Londoners are notoriously hard to piss off. A combination of good old-fashioned Britishness, transport strikes, terrible weather, and hordes of tourists decanting themselves from every country on Earth directly into W1 have stiffened the upper lips and thickened the skin of virtually every native. But there are still some chinks in that armor, and a few things that can frustrate even the most stoic of locals -- these are what they are...

Flickr/Rachel Lovinger

1. Force them to use a Travelcard

Oyster not working? Welcome to the Dark Ages. 
 

2. Walk slowly, two abreast, in front of them

The busier the street, the better. 
 

3. Don't move right down inside the carriage

Stand by the door, and for bonus points, expose your armpit.

Flickr/Garry Knight

4. Queue barge

Scum.

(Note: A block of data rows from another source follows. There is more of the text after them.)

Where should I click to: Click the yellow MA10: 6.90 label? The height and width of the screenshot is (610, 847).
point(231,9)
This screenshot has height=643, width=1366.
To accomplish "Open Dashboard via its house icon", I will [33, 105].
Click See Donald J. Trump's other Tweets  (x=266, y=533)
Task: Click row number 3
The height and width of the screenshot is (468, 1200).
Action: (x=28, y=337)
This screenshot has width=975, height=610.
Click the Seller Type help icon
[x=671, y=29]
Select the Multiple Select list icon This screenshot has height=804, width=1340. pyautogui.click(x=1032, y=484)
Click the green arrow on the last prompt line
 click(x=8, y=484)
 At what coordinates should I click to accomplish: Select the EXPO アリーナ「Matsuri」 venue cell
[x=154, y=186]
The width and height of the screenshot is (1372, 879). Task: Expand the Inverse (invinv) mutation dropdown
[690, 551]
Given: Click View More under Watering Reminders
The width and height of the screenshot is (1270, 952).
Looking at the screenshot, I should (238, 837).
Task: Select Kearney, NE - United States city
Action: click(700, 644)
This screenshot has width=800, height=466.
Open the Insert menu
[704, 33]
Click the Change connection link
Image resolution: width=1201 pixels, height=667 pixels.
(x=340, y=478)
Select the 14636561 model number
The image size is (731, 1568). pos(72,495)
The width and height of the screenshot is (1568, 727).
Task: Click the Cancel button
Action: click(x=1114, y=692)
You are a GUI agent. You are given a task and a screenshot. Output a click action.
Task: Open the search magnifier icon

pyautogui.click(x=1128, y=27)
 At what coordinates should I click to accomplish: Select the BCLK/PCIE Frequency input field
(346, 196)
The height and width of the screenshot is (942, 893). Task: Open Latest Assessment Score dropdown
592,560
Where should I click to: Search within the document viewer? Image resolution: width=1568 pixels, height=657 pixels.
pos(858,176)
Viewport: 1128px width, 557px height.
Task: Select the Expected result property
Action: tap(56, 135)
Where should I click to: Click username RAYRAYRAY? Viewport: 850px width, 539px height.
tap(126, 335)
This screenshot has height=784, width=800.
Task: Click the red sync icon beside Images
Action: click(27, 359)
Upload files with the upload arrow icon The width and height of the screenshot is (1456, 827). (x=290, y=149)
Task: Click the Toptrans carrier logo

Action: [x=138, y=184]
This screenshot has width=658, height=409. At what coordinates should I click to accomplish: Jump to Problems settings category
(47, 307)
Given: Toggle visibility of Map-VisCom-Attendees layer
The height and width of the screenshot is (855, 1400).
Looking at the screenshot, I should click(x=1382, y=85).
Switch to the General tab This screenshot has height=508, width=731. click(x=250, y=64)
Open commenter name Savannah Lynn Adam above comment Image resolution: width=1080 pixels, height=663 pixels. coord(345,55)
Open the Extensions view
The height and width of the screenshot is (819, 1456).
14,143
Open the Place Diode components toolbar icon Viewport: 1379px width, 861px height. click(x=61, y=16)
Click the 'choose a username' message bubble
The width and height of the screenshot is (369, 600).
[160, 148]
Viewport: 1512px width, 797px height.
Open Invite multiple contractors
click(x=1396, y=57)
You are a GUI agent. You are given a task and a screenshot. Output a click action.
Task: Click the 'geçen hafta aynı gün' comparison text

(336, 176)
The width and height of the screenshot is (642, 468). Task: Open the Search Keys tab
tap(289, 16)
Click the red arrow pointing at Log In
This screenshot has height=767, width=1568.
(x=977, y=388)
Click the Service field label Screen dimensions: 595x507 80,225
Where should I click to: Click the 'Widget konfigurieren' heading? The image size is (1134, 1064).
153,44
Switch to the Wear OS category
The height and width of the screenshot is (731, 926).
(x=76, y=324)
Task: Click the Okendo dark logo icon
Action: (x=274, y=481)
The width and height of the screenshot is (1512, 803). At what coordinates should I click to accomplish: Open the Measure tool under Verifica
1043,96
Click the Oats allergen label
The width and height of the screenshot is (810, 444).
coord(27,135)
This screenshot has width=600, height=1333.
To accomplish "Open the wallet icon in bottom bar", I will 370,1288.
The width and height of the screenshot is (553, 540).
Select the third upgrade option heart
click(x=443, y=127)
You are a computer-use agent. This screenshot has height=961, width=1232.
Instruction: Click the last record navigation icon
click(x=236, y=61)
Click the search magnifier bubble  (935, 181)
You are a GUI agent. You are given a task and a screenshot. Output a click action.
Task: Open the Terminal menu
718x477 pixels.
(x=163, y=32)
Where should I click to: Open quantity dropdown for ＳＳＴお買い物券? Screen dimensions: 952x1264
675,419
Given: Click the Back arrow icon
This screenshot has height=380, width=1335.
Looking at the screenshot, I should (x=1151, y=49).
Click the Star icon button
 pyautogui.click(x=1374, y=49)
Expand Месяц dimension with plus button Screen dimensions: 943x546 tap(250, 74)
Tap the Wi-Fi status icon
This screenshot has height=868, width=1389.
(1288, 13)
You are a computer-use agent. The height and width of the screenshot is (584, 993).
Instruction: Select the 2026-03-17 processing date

Do this and you will incur a seriously loud tutting. 
 

5. Stand on the left

Not even on an empty escalator. 
 

6. Make them take you to M&M's World

Not even the imagination of George Orwell could conjure up such a nightmare.

Flickr/Tech Cocktail

7. Give them the double-digit bill for their single cocktail

It's like a reverse happy hour, all the time. 
 

8. Surprise them with some engineering works 

"Wow, that replacement bus service sure is fast and convenient." - No Londoner, ever. 
 

9. Make them hang out with some City Boys

These guys actually seem to like the cocktail bills.

Flickr/Alan Stanton

10. Take them flat hunting

Is that the price, or the phone number?! Seriously, I'm asking.
 

11. Tell them the wait time at the cool, no-reservation restaurant they want to eat at

How long until the next table? Until the heat death of the universe? Oh, okay, just put our names down on the list. 
 

12. Take the last free Metro

It's the next best thing to Wi-Fi when you're underground.

Flickr/Adam Bowie

13. Ask them if by "coffee," they meant "Americano" 

The answer is yes, but that doesn't make it any less annoying. 
 

14. Engage them in a conversation about the price of their rent

... When it's their round, just to really rub salt in the wound. 
 

15. Be the Northern Line

How do I love thee? Let me count the ways. Okay, done.